### Task brief
Reproduce all of the data exactly. Images are not to appear in the reply.

### Records provided
^^^^^^^^^^^^^^^^
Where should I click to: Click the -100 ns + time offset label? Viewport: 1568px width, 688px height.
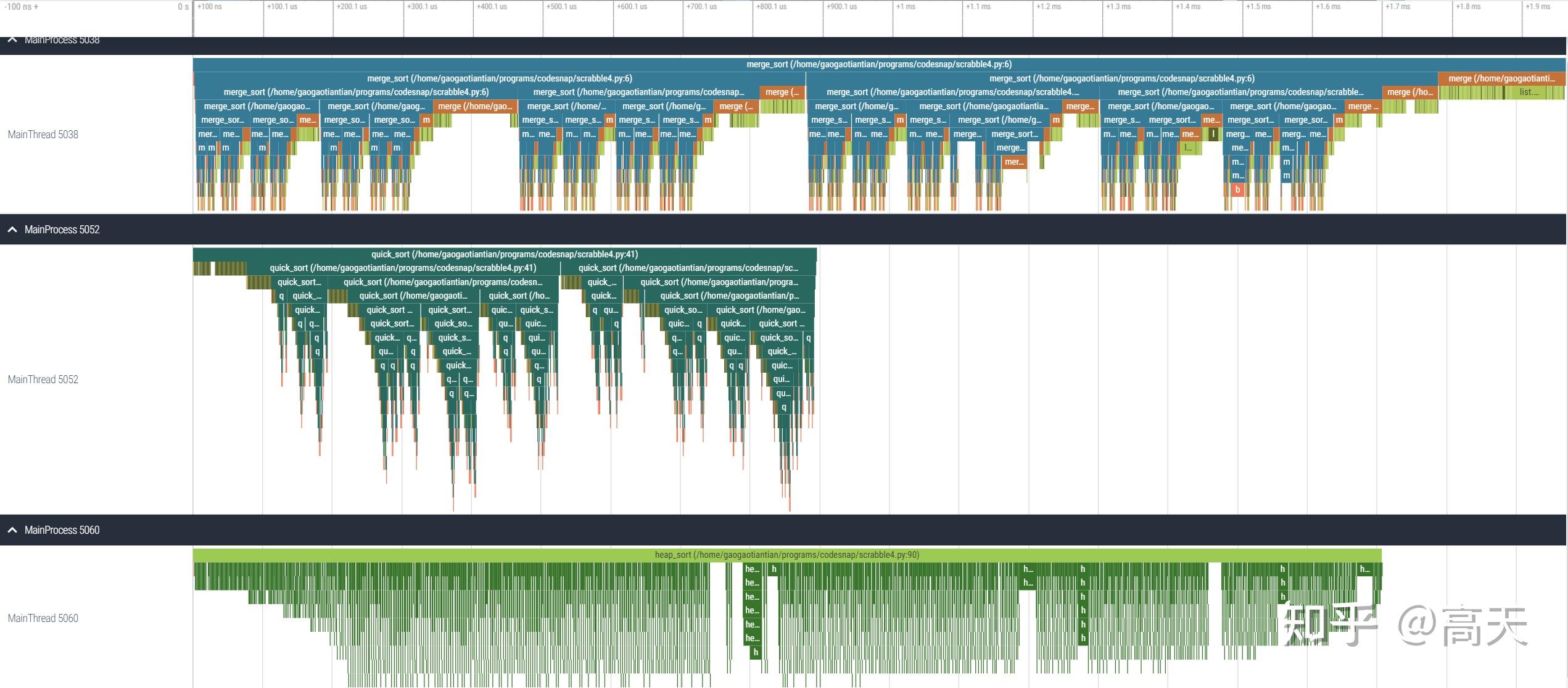[x=22, y=7]
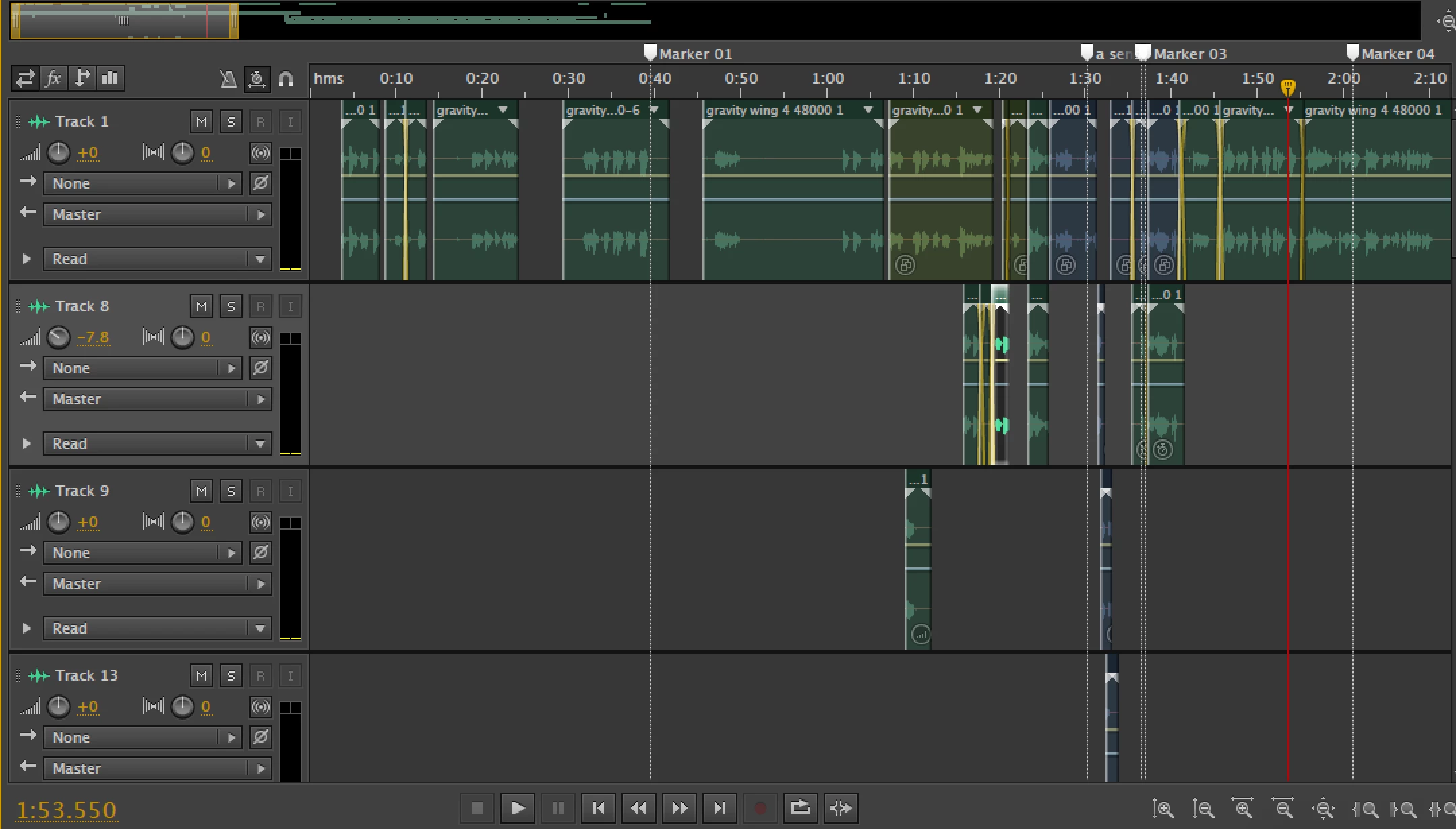The image size is (1456, 829).
Task: Expand Track 9 automation lanes triangle
Action: coord(27,628)
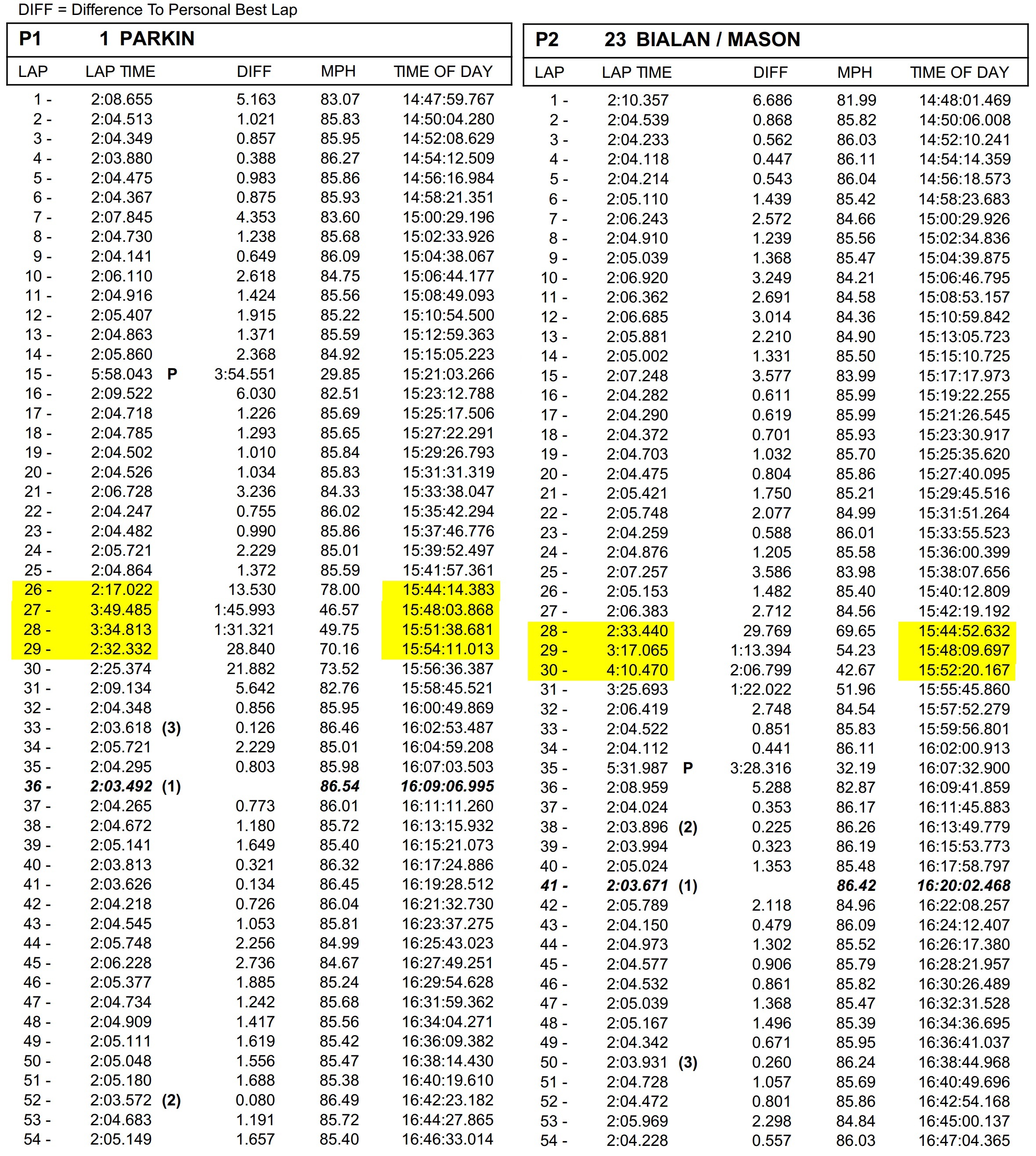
^^^^^^^^^^^^^^^^
### Exercise response
Where should I click to: Click the -100 ns + time offset label? Viewport: 1568px width, 688px height.
[x=22, y=7]
The image size is (1456, 829).
Task: Expand Track 9 automation lanes triangle
Action: coord(27,628)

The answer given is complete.